Background: Migraine is a primary headache disorder. Despite numerous studies conducted with the aim to understand the pathophysiology of migraine, several aspects are still unclear. The trigeminovascular system plays a key role. Neurogenic inflammation is presumed to be an important factor in migraine pathophysiology, mediated by the activation of primary neurons, leading to the release of various pro-inflammatory neuropeptides and neurotransmitters such as Calcitonin Gene-Related Peptide (CGRP), substance P (SP), and vasoactive intestinal peptide (VIP). Nitric oxide (NO), Pituitary adenylate cyclase-activating polypeptide (PACAP) and Glutamate (Glu) also play an important role in the modulation of inflammatory mechanisms.

Objective: To review the literature focusing on novel therapeutic targets in migraine, related to neurogenic inflammation.

Method: A systematic literature search in the database of PUBMED was conducted regarding therapeutic strategies in migraine, focusing on substances and cytokines released during neurogenic inflammation, published until January 2017.

Results: Ongoing phase III clinical studies with monoclonal antibodies against CGRP and CGRP receptors offer promising novel aspects for migraine treatment. Preclinical and clinical studies targeting SP and nitric oxide synthase (NOS) were all terminated with no significant results compared to placebo. New promising therapeutic goal could be PACAP and its receptor (PAC1), and kynurenic acid (KYNA) analogues.
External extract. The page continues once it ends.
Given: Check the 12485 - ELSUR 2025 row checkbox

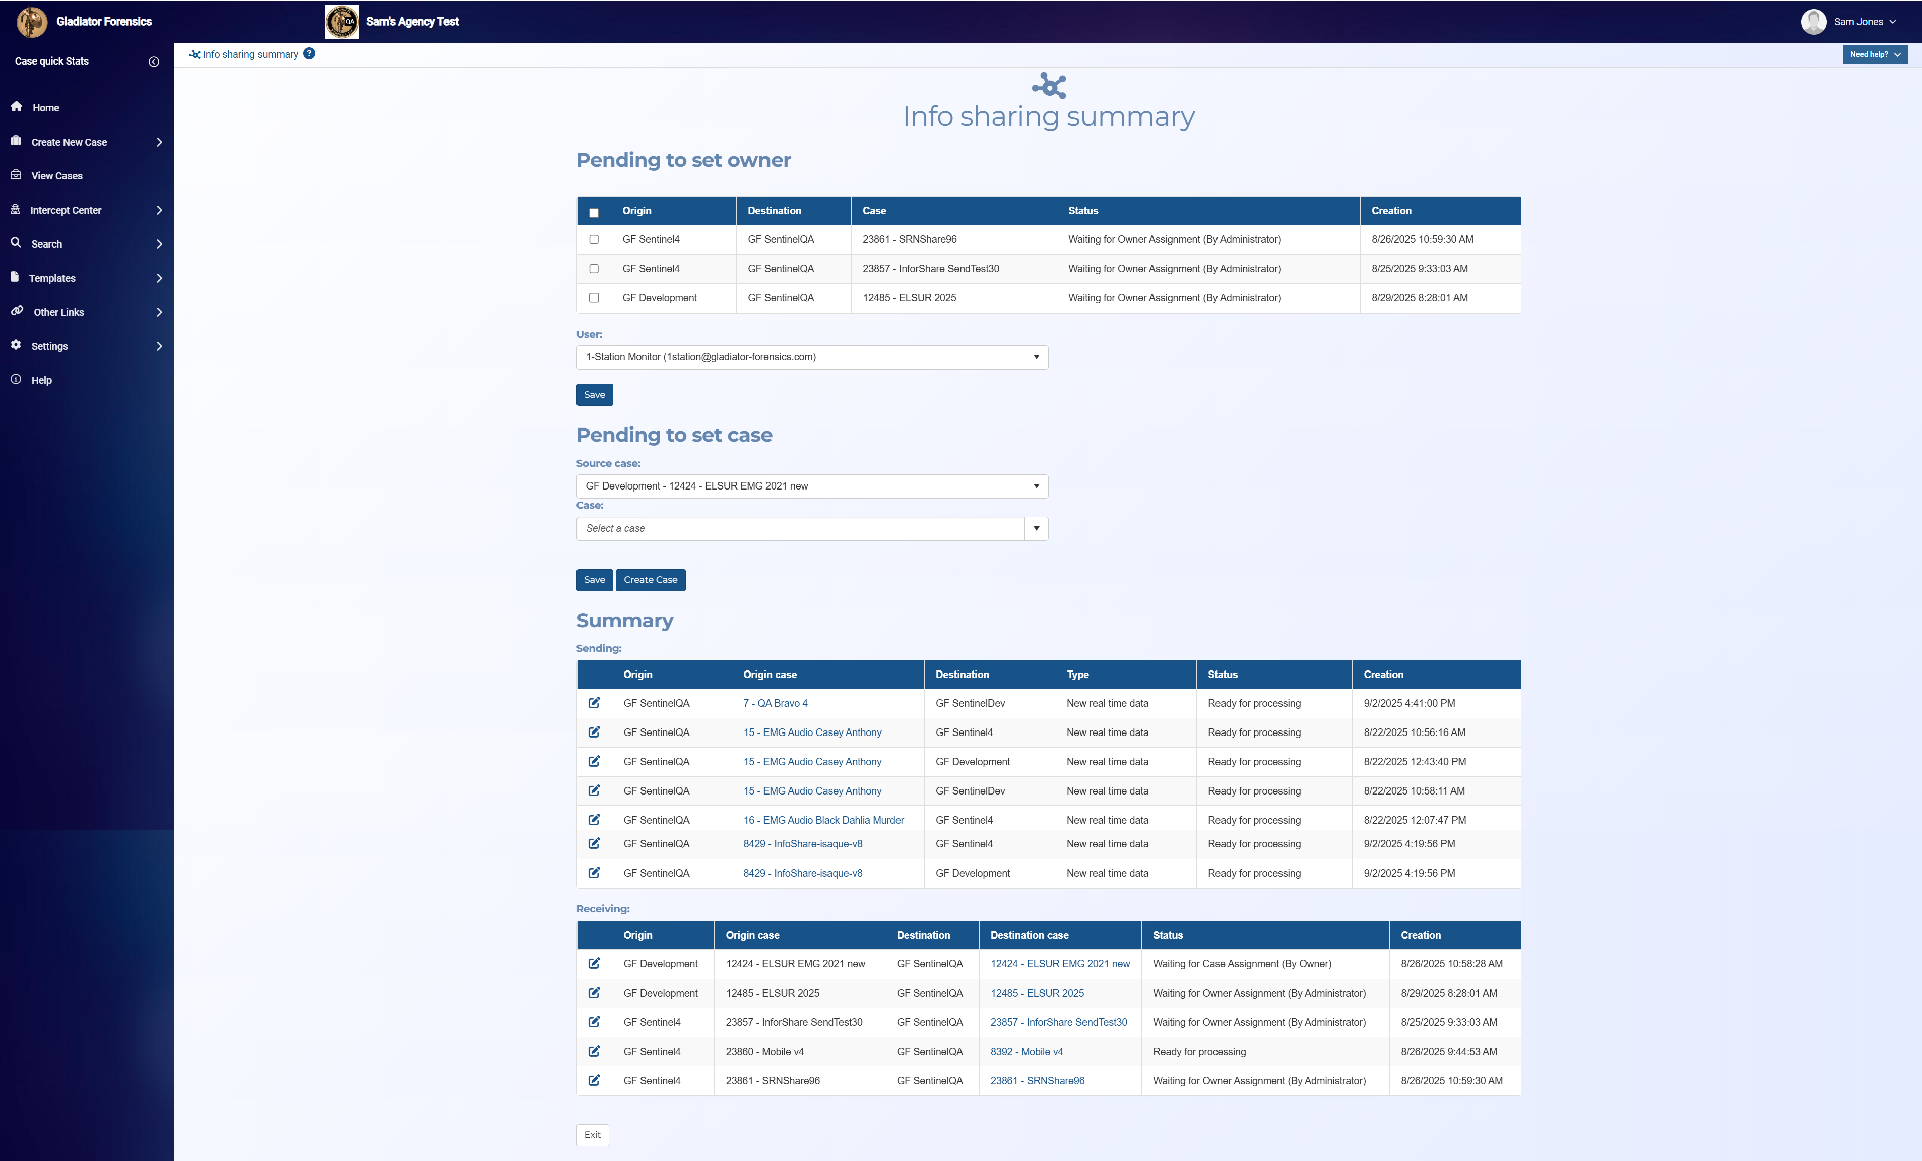Looking at the screenshot, I should (594, 298).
Conclusion: Current migraine treatment offers pain relief only for a small proportion of migraine patients and might not be adequate for patients with cardiovascular comorbidity due to side effects. Better understanding of migraine pathophysiology might, therefore, lead to novel therapeutic lines both in migraine attack treatment and prophylaxis.

Keywords: Neurogenic inflammation; calcitonin-gene related peptide; kynurenic acid; migraine; pituitary adenylate cyclase activating polypeptide; trigeminovascular system.